Sunil Garodia Linus tackles things head-on. He takes sides in his analysis and it fits excellently with our editorial policy. No 'maybe's' and 'allegedly' for him, only things in black and white.

Finally, there is some good news about the economy. GST collections for June have shown a marked improvement. An amount of Rs 90917 crore was collected in June. Although it was 9 percent lower than the collection in June last year, it was significantly higher than the collection in May. The May 2020 collection was Rs 62009 crore and in April, just Rs 32294 was collected. For the April-June quarter, the collection in 2020 was 41 percent lower than in 2019. The pandemic and the lockdown had completely stopped economic activity and consequently, tax collections had suffered. But with the unlock happening at a good speed, things are fast returning to normal. It is a very good sign as many sectors have not reopened fully due to a shortage of labour and other restrictions. In fact, many shops and markets have also not reopened. Consumers, too, have not started making purchase decisions. Hence, the buoyancy in GST collections (over April and May) is mainly due to industrial purchases as factories have reopened. Consumer sales have not picked up significantly (apart from a sharp rise in car sales in rural areas in June) and once that happens, GST collections will return to last year's levels.
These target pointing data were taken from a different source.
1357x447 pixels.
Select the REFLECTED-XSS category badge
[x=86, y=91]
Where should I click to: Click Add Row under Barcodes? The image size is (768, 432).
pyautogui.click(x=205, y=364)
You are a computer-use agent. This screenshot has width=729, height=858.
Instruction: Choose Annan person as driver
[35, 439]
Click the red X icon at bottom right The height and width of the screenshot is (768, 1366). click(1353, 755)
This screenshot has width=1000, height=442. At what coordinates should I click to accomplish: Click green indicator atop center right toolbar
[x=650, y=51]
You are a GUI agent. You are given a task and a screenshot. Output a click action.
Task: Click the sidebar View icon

This fact is also borne out by the jump in The Nikkei Manufacturing Purchase Manager's Index which rose to 47.2 in June against 30.8 in May. Although this is still in the contracting zone (anything below 50 is not considered as growth), the rise proves that industrial activity is picking up significantly and returning to pre-lockdown levels. It needs to be kept in mind that the economy was tottering before the lockdown and these figures do not come anywhere near the real potential of the huge Indian economy. But that is something that will be addressed once the government starts spending on infrastructure projects, setting off a chain reaction that will benefit all sectors. Although it is difficult for the cash-strapped government to make any substantial investments immediately, it needs to raise the money if it wants the economy to recover anytime soon. Consumers are in no condition to decide on purchases as jobs have been lost and salaries have been cut, leaving little money in their hands. The government has to kick-start the economy by putting money in the hands of the people.